An international study, led from the Molecular Physiology Laboratory of the Department of Medicine and Life Sciences (MELIS) from UPF, has identified new genes that modulate the toxicity of the beta-amyloid protein, responsible for causing Alzheimer’s disease.
Combining molecular biology, genomics and bioinformatics techniques, 238 protective or activating genes against Alzheimer’s have been identified. Among them stands out the Surf4 gene, which is involved in the control of intracellular calcium and, by increasing the toxicity of the beta-amyloid protein, contributes to the disease.
7 million new cases of Alzheimer’s each year
Every year, 10 million new cases of dementia are diagnosed worldwide, of which 7 out of 10 are due to Alzheimer’s disease. This disease develops with age, when beta-amyloid protein (a small protein secreted by neurons) begins to misfold and aggregate within the brain causing a neurotoxic effect. At the moment there is no effective treatment to prevent the aggregation and neurotoxicity of the beta-amyloid protein.

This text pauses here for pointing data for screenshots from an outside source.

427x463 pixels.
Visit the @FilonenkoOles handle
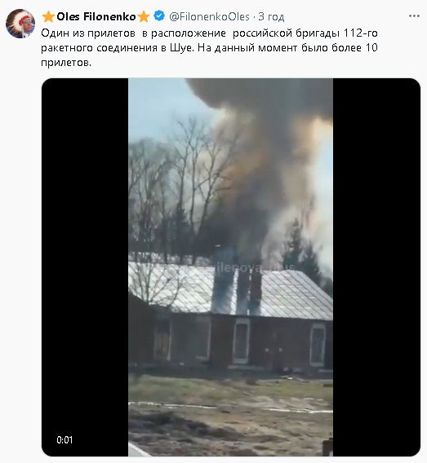pyautogui.click(x=209, y=16)
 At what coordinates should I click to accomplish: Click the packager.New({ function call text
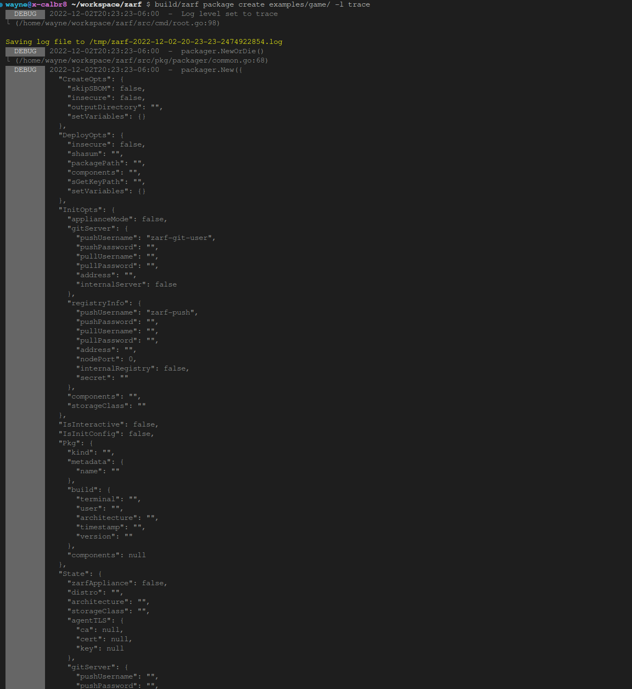[x=212, y=70]
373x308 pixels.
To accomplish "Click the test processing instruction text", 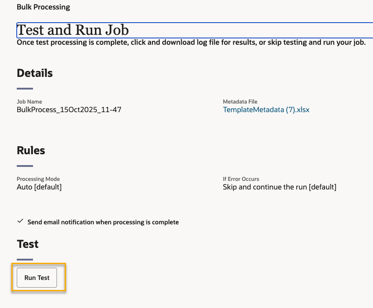I will click(191, 43).
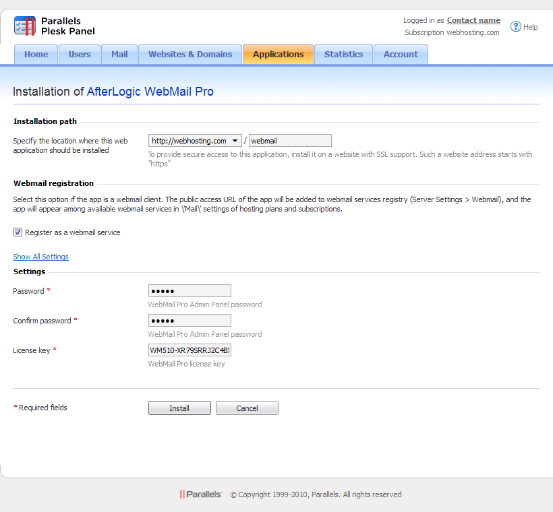Click into the Confirm password field

pos(190,321)
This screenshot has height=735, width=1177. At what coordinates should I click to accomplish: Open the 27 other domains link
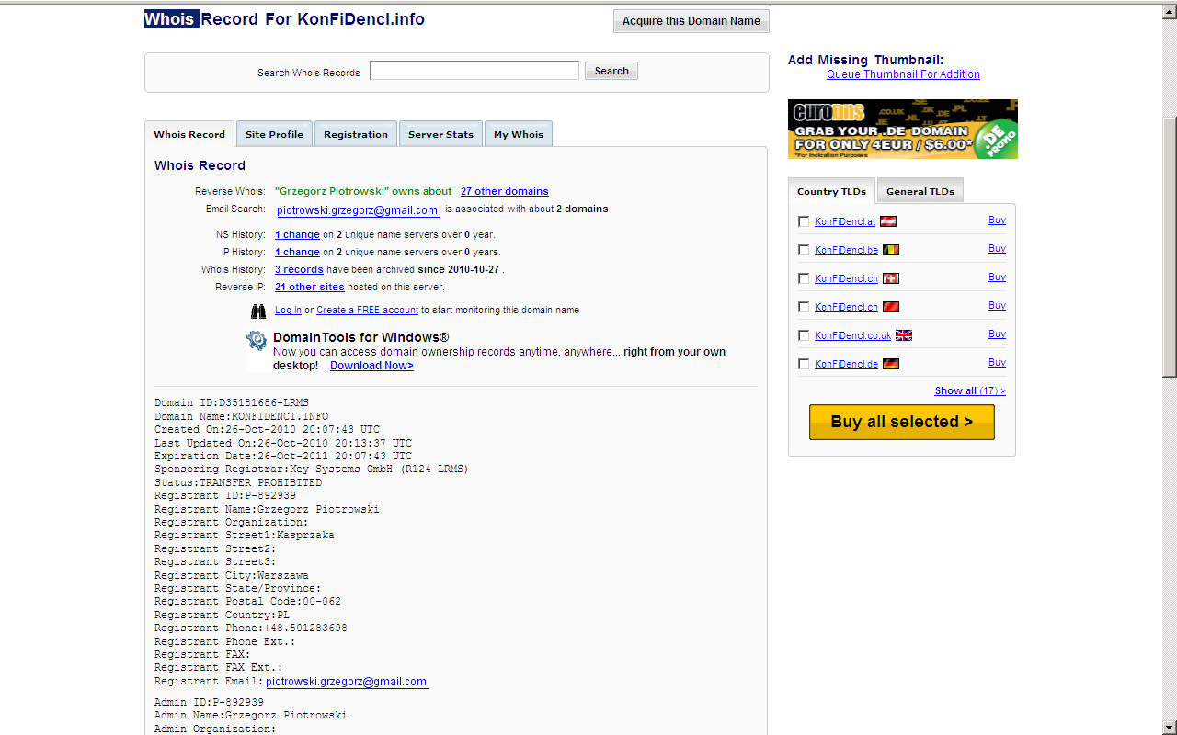coord(504,191)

In the study, published in the ‘International Journal of Molecular Sciences’, they have identified, in yeast, 238 genes, similar to those in humans, which regulate Alzheimer’s disease. Of these, 81 increase the toxicity of the beta-amyloid protein and 157 are protective against this cellular toxicity.
Bioinformatics analysis
Through a bioinformatic analysis, it has been seen that most of the 238 identified genes are involved in mitochondrial activity, protein translation and intracellular calcium regulation. In this last process, where a large part of the identified genes are involved, the Surf4 gene stands out, whose protein regulates the entry of calcium into the interior of the cell and has turned out to increase the toxicity of the beta-amyloid protein, contributing to the disease Alzheimer’s.

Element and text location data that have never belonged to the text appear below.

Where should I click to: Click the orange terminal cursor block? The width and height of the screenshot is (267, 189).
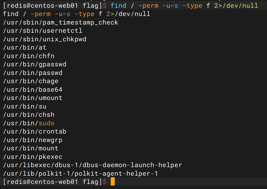click(113, 182)
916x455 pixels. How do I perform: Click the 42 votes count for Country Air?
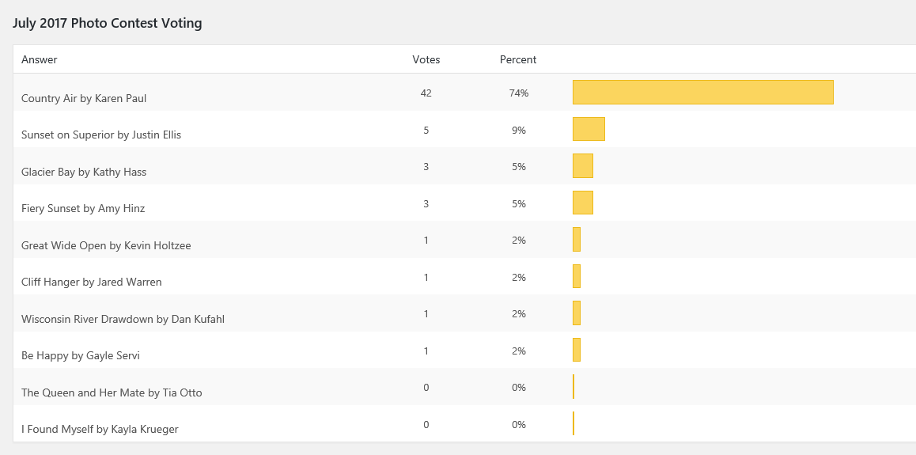(x=426, y=93)
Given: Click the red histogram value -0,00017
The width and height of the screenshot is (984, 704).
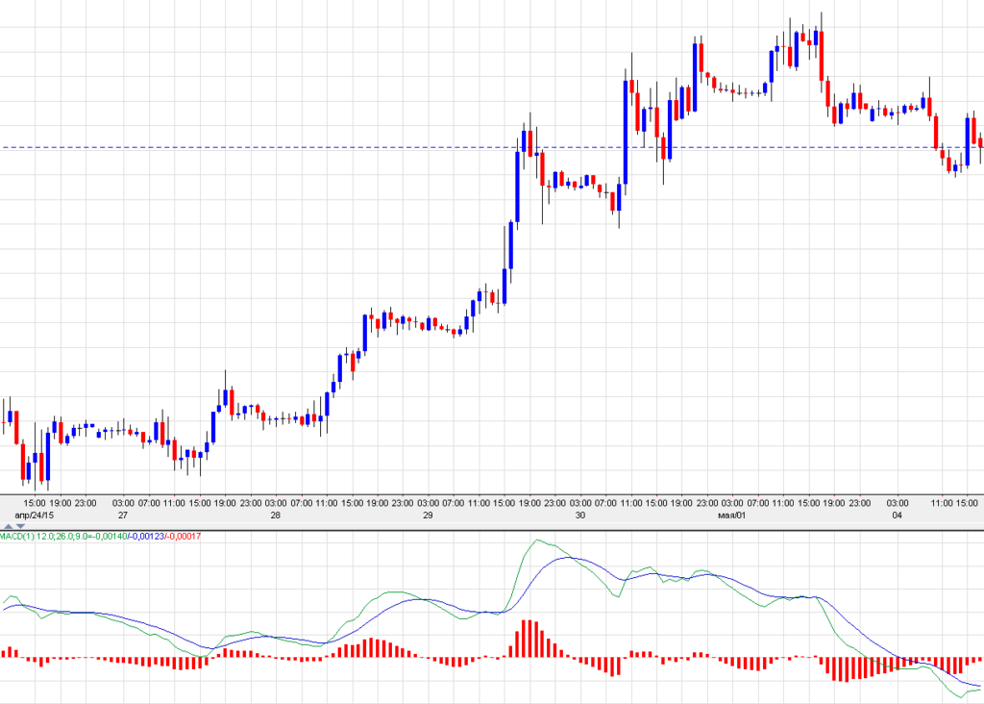Looking at the screenshot, I should 186,536.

As explained by the coordinator of the study and director of the chair of the QUAES Foundation (promoted by Cetir Ascires) at the Pompeu Fabra University of Barcelona, Francisco J. Muñoz, Calcium is one of the most important messengers that carry information from the outside to the inside of cells. It is involved in almost all cellular functions. “For this reason, when the Surf4 protein is overexpressed, which prevents calcium entry and aborts calcium-dependent cellular processes, neurons cannot function and become very sensitive to amyloid toxicity,” he detailed.
Surf4 identification
The identification of Surf4 as an accelerator of damage due to beta-amyloid protein toxicity opens the door to identifying new therapeutic targets that regulate amyloid toxicity in Alzheimer’s disease. To identify the genes that regulate Alzheimer’s disease, A collection of 5,154 mutants of the yeast Saccharomyces cerevisiae (which share a great similarity with the human genome) in which the expression of a gene has been deleted has been analysed.

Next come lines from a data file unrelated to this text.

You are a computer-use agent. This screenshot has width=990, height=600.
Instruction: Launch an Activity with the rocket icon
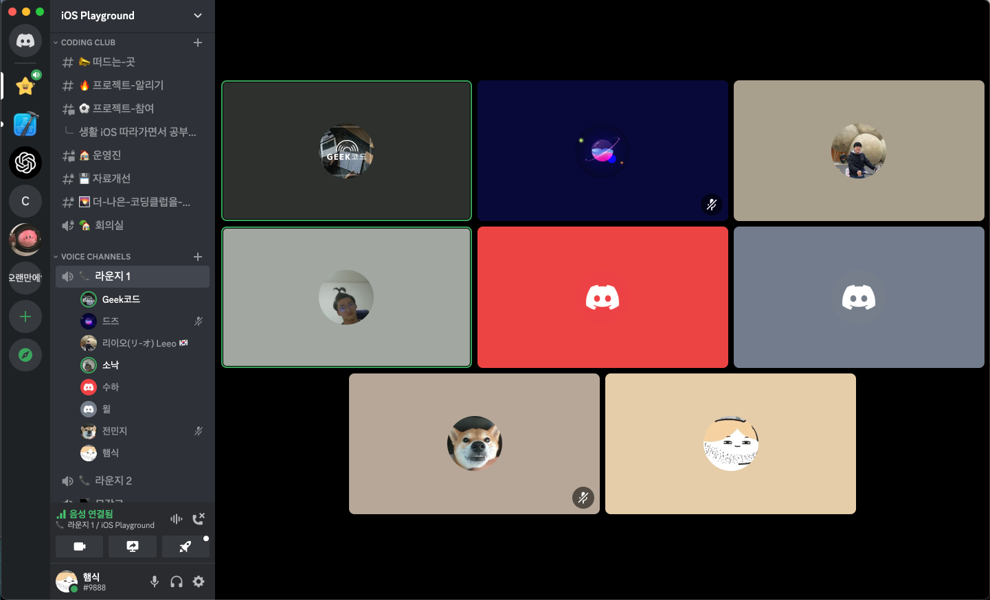tap(185, 546)
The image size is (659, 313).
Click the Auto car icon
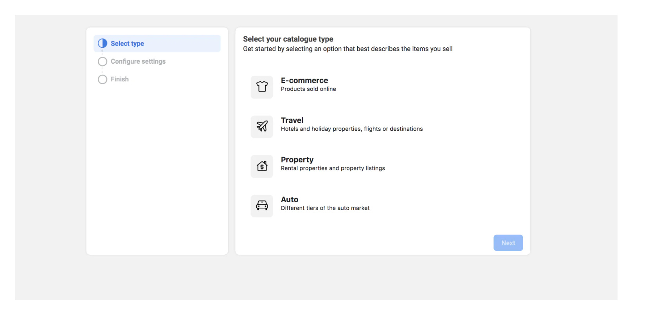click(x=262, y=206)
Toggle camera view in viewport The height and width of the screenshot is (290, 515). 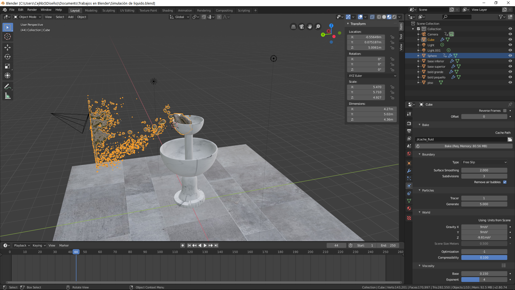[301, 27]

Each of these mutants have been crossed with other yeasts of the same strain that overexpress the human beta-amyloid protein and the viability of these cells has been analyzed over several days. In addition, there has been a text mining analysis to identify other genes related to the regulation of beta-amyloid protein toxicity.
The research has been carried out thanks to the support of the Ministry of Science and Innovation, the State Research Agency, FEDER grants, the Spanish Institute of Health Carlos III, ERANET and the QUAES Foundation through the QUAES-UPF Chair of Biomedicine and Engineering Biomedical.